Cathodes are also fabricated on the device with their size and
placement determined by the device's application and method of
electrical potential control. Known conductive materials that are
capable of use in active timed-release devices that dissolve into
solution or form soluble compounds or ions upon the application of
an electric potential, including metals, such as copper, gold,
silver, and zinc and some polymers."
[0210] U.S. Pat. No. 6,858,220 also discloses that (in the
paragraph beginning at line 5 of Column 1) "When an electric
potential is applied between an anode and cathode, the conductive
material of the anode covering the reservoir oxidizes to form
soluble compounds or ions that dissolve into solution, exposing the
molecules to be delivered to the surrounding fluids. Alternatively,
the application of an electric potential can be used to create
changes in local pH near the anode reservoir cap to allow normally
insoluble ions or oxidation products to become soluble. This allows
the reservoir cap to dissolve and to expose the molecules to be
released to the surrounding fluids. In either case, the molecules
to be delivered are released into the surrounding fluids by
diffusion out of or by degradation or dissolution of the release
system. The frequency of release is controlled by incorporation of
a miniaturized power source and microprocessor onto the
microchip."
[0211] U.S. Pat. No. 6,858,220 also discloses that (in the
paragraph beginning at line 21 of Column 2) "One solution to
achieving biocompatibility, impermeability, and galvanic and
electrolytic compatibility for an implanted device is to encase the
device in a protective environment. It is well known to encase
implantable devices with glass or with a case of ceramic or metal.

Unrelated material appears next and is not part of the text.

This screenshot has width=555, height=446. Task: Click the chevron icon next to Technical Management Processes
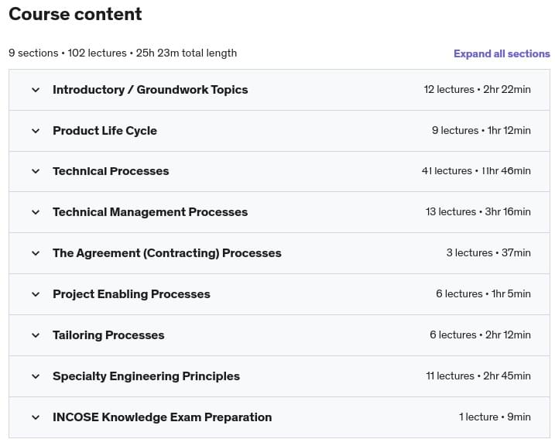[x=35, y=212]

Schulman, et al. (U.S. Pat. No. 5,750,926) is one example of this
technique. It is also known to use alumina as a case material for
an implanted device as disclosed in U.S. Pat. No. 4,991,582.
Santini, et. al. (U.S. Pat. No. 6,123,861) discuss the technique of
encapsulating a non-biocompatible material in a biocompatible
material, such as poly(ethylene glycol) or
polytetrafluoroethylene-like materials. They also disclose the use
of silicon as a strong, non-degradable, easily etched substrate
that is impermeable to the molecules to be delivered and to the
surrounding living tissue. The use of silicon allows the
well-developed fabrication techniques from the electronic
microcircuit industry to be applied to these substrates. It is well
known, however, that silicon is dissolved when implanted in living
tissue or in saline solution."
[0212] In one preferred embodiment, the biocompatible material 540
has a dielectric constant of from about 1.5 to about 10. In one
aspect of this embodiment, the biocompatible material has a
dielectric constant of from about 2 to about 4.
[0213] Referring again to FIG. 4, and to the preferred embodiment
depicted therein, it will be seen that a biocompatible material 541
is preferably applied to the inner surface of the stent structure
500. Materials 540 and 541 may be the same material, or a different
material. In one embodiment, either or both of the 540 and/or 541
is a drug-eluting material.
[0214] In one embodiment, and referring again to FIG. 4, the
electrical wire used (see elements 530, 534) has a circular cross
section geometry. In another embodiment (not shown, but see FIG.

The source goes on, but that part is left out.